◆ Problem description ◆
Copy exactly the lines from the start of the data below through the one that carries "has height=706, width=1568.", and only those.

- - -

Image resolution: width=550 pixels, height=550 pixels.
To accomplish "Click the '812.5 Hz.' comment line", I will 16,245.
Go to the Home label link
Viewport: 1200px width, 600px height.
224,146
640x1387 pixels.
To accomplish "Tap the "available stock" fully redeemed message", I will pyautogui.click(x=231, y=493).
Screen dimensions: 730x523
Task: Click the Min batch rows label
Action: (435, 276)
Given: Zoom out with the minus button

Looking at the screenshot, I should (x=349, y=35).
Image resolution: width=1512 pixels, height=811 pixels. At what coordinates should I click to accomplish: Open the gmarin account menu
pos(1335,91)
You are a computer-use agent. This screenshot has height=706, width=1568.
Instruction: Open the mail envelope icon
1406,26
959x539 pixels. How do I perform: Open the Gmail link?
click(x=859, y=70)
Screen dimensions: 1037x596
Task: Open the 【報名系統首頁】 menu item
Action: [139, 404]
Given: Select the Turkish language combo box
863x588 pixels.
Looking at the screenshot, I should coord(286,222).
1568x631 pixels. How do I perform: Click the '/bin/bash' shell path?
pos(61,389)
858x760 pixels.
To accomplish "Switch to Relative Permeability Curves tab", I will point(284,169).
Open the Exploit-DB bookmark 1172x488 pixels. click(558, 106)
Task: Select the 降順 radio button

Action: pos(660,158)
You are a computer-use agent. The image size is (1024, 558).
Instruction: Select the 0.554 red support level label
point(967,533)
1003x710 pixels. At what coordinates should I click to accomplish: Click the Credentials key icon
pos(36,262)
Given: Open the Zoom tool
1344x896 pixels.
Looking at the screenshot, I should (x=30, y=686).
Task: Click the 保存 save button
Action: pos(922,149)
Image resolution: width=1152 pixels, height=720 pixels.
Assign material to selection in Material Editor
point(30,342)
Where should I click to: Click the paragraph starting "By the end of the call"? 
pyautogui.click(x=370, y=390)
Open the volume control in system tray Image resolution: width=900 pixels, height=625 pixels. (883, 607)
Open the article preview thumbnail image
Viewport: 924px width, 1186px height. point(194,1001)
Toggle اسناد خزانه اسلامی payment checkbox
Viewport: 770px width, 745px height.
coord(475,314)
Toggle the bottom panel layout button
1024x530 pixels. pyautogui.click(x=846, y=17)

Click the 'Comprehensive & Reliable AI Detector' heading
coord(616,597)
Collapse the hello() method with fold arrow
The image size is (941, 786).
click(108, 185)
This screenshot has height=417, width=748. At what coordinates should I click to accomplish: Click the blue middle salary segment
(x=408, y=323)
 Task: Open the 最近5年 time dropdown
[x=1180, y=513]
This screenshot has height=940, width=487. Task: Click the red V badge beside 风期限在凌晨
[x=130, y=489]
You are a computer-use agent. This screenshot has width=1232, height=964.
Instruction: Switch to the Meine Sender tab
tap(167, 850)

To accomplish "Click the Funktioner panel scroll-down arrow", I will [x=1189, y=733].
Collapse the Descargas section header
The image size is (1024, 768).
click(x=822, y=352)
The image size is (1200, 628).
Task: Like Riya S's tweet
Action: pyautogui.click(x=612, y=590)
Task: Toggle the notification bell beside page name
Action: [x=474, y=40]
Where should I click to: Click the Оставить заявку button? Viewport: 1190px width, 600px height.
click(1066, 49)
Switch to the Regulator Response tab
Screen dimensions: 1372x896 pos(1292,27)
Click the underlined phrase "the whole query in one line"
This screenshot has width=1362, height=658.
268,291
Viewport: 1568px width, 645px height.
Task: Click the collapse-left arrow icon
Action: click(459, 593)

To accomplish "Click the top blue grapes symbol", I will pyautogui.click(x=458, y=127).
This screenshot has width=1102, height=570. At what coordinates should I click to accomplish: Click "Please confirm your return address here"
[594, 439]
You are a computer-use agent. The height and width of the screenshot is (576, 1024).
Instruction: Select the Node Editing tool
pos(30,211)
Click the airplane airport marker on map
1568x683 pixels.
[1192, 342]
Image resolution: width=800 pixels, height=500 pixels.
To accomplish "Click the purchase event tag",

- - -

◆ Solution ◆
Image resolution: width=550 pixels, height=550 pixels.
To accomplish "Click the '812.5 Hz.' comment line", I will 16,245.
Go to the Home label link
Viewport: 1200px width, 600px height.
224,146
640x1387 pixels.
To accomplish "Tap the "available stock" fully redeemed message", I will pyautogui.click(x=231, y=493).
Screen dimensions: 730x523
Task: Click the Min batch rows label
Action: (435, 276)
Given: Zoom out with the minus button

Looking at the screenshot, I should (x=349, y=35).
Image resolution: width=1512 pixels, height=811 pixels. At what coordinates should I click to accomplish: Open the gmarin account menu
pos(1335,91)
You are a computer-use agent. This screenshot has height=706, width=1568.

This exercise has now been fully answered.